Quoten, Leser- oder Zuschauerwünsche — das ist die grosse Lüge der Medienbetriebe. Der Trick ist ja einfach: Die Fernsehgesellschaften (und das gilt übrigens auch für Radio- und Printmedien) lassen uns nur scheinbar wählen. Das Angebot besteht aus Müll 1, Müll 2 und Müll 2 — bitte wählen sie.
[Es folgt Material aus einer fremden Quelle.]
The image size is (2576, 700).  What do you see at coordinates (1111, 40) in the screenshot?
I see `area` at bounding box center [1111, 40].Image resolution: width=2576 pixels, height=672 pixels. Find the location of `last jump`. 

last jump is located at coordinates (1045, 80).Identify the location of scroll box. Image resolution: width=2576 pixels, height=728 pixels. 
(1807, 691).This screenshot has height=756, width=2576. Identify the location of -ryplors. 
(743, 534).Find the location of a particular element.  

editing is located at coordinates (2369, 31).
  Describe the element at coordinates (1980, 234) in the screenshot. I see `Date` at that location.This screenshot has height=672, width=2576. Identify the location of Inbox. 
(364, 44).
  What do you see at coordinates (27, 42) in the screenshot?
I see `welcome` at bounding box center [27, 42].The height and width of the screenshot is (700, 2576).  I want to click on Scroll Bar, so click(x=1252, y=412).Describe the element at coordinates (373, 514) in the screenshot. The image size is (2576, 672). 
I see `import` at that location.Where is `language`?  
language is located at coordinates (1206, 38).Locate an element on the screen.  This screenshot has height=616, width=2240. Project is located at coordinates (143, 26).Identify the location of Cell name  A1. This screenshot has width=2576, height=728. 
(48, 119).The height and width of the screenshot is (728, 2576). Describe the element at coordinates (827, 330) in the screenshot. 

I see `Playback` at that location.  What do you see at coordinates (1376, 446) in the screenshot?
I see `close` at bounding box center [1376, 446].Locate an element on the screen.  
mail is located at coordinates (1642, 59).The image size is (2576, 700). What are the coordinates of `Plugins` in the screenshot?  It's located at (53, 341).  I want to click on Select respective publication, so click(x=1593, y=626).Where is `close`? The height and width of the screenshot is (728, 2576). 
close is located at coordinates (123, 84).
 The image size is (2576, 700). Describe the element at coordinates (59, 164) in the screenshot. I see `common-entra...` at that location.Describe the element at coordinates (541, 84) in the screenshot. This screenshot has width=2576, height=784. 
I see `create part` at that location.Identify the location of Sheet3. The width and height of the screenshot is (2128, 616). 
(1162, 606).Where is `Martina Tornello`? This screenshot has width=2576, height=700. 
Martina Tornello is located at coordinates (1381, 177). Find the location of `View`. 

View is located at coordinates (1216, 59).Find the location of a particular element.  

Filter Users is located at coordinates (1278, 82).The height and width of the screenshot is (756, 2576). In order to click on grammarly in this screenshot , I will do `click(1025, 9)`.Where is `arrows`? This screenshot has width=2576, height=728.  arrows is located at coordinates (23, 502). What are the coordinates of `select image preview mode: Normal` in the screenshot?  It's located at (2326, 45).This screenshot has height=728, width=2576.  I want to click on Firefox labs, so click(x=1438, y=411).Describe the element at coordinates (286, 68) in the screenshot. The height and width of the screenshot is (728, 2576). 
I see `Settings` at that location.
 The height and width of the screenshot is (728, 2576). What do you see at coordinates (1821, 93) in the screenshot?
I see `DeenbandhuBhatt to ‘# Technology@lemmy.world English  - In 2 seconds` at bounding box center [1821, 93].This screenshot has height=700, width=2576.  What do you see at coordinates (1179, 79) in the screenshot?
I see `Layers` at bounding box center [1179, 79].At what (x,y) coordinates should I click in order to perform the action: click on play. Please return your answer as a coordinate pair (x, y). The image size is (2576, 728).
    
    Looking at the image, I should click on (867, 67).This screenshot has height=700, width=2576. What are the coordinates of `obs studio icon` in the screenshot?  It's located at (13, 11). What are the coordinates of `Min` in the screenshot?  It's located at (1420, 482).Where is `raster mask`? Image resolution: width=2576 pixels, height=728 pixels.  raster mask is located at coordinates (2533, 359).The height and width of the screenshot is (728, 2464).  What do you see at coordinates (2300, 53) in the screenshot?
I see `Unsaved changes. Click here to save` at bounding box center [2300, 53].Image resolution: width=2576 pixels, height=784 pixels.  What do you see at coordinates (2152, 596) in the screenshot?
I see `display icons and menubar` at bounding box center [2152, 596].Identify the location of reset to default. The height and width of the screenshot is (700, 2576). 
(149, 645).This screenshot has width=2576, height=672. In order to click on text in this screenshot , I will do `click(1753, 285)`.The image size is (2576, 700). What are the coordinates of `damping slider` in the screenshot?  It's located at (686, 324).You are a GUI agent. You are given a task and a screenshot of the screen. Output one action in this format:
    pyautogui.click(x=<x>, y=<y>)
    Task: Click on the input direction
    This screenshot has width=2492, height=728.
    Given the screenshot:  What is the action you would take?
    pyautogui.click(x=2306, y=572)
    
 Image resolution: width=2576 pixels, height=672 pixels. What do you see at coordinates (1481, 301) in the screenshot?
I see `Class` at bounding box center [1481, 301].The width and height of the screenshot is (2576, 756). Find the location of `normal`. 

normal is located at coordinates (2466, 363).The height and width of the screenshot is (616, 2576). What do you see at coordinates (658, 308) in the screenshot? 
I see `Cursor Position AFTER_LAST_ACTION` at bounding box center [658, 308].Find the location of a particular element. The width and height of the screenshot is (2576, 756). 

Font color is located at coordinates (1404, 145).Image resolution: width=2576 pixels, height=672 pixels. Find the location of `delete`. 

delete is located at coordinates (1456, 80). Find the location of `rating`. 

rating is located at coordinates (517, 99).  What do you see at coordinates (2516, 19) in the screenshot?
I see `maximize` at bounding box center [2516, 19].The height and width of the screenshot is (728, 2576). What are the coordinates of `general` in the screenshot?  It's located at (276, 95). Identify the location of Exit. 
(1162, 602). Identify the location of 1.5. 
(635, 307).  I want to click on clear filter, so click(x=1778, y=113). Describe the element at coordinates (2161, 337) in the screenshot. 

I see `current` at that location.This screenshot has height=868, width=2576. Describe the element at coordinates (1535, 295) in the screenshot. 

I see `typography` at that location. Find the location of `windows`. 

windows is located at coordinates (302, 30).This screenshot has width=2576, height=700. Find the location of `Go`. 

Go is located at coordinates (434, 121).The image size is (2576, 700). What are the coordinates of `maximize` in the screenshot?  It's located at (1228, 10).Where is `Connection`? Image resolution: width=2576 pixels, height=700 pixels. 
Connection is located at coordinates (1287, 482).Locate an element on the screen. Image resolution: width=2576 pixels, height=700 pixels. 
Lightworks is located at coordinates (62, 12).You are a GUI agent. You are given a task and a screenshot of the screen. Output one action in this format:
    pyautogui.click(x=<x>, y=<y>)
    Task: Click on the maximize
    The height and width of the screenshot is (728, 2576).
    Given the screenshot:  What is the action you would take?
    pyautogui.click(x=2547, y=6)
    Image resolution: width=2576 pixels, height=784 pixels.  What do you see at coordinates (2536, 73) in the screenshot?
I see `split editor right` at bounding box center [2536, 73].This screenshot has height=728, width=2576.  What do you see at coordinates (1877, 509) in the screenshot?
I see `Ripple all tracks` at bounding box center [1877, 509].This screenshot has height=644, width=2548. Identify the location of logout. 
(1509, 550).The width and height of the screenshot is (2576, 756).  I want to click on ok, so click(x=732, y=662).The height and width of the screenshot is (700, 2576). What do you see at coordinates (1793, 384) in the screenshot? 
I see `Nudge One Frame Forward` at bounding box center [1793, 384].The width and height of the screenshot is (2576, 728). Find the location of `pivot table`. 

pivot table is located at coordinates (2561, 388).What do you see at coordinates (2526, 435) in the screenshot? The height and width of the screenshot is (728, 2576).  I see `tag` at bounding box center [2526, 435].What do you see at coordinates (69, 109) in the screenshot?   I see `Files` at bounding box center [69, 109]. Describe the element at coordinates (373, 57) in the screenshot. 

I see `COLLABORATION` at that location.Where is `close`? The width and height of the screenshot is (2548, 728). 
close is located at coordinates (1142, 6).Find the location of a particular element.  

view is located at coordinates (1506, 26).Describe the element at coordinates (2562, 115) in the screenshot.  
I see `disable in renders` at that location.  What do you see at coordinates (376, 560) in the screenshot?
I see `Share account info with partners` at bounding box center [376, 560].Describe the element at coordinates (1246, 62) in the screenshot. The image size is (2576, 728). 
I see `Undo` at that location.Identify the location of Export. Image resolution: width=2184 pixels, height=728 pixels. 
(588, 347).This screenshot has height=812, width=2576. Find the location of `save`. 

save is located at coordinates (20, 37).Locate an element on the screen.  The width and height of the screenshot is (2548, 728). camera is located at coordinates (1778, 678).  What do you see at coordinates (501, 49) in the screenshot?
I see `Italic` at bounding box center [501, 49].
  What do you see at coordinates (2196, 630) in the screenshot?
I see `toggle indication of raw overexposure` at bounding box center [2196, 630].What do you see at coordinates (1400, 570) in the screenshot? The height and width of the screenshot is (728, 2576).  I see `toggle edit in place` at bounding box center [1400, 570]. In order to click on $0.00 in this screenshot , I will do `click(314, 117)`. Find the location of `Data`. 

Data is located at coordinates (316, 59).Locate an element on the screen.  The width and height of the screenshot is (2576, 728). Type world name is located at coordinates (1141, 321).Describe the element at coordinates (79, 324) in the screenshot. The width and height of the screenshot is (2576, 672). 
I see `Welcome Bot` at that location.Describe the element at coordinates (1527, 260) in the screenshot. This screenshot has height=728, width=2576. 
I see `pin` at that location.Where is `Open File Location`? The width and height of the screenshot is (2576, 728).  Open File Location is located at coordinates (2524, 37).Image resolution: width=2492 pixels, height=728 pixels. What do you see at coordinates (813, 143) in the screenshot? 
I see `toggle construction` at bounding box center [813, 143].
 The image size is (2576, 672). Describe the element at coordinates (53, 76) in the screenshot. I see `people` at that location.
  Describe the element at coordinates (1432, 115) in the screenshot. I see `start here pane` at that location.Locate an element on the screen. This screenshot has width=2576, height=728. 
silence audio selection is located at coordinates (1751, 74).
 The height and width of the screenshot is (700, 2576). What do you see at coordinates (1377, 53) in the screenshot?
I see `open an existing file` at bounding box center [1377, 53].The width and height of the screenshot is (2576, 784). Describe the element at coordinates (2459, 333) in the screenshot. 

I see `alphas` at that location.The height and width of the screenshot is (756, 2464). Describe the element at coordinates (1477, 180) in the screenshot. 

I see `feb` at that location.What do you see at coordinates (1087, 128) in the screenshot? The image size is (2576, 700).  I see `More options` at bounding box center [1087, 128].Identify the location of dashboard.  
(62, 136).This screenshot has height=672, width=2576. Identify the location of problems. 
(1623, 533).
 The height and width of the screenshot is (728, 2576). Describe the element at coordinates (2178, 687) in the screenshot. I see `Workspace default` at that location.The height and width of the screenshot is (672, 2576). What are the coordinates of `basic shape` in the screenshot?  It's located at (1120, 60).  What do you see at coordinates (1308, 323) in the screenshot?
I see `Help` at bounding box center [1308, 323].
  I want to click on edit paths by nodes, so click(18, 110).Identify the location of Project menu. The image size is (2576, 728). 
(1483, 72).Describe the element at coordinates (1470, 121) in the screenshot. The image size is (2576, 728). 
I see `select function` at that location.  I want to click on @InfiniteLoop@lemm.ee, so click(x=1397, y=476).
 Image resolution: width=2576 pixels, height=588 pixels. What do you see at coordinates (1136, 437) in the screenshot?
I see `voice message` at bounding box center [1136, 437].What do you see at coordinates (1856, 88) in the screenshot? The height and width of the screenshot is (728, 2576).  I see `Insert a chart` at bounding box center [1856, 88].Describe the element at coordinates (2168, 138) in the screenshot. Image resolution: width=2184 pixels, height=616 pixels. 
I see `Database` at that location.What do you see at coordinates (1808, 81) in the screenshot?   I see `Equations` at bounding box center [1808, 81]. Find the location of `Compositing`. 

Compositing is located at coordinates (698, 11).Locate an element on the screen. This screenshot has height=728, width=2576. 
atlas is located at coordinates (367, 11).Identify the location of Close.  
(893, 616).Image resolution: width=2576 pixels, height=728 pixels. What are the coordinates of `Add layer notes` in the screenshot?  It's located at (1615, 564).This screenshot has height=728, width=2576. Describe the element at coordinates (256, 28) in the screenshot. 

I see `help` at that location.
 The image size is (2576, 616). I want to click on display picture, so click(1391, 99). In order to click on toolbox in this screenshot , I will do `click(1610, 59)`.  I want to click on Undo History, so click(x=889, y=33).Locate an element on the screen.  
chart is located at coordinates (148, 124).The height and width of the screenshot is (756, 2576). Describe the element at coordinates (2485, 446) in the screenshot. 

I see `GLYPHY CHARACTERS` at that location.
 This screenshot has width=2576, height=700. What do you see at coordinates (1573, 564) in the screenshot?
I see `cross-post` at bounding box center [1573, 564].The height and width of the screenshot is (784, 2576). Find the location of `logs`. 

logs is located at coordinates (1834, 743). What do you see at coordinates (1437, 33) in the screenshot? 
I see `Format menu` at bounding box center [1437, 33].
Und weil das Publikum Müll 2 wählt, weil nichts anderes noch schlechter ist, erzählt man uns: «Das Publikum wünscht Müll 2.» Niemand erzählt uns, dass die meisten Medienstudien schon längst eingestellt worden sind und kaum noch ernst zu nehmende Qualitätsdaten aufweisen. Es wäre schon längst fällig, dass mehr Menschen sich öffentlich über diese Massenverblödungsintrumente auslassen. Dafür bräuchten wir eigentlich nicht Pensionäre. Wann wurden Sie zum Beispiel ernsthaft zu einem Medium befragt, nach Inhalt, Qualität, Erwartungen, Wünschen? Niemand erzählt uns, wie viele Menschen wirklich bei Studien mitmachen oder wie viele bei Quotenerhebungen wirklich gefragt worden sind; die meisten sind ja nur Hochrechnungen. Und diese werden FÜR die Fernsehbranche gemacht, damit die Werbung weiterhin Geld investiert.
Ich wünsche mir viel mehr Reich-Ranickis. Menschen eben, die den Mund aufmachen und sagen, was sie wirklich denken. Solche, die keine Angst haben, dass sie nicht mehr «dazugehören» könnten, weil sie ihre Meinung sagen. Menschen, die eigentlich verzweifeln an unserer «Ach-so-Sauglattomania». Eben, wie Reich-Ranicki: «Ich dachte mir, was mach ich hier. Schliesslich kam ich dran, weil ich gesagt habe, ich geh jetzt weg. Nein, nein, sagte der Intendant, um Gottes willen, machen Sie uns keinen Skandal!»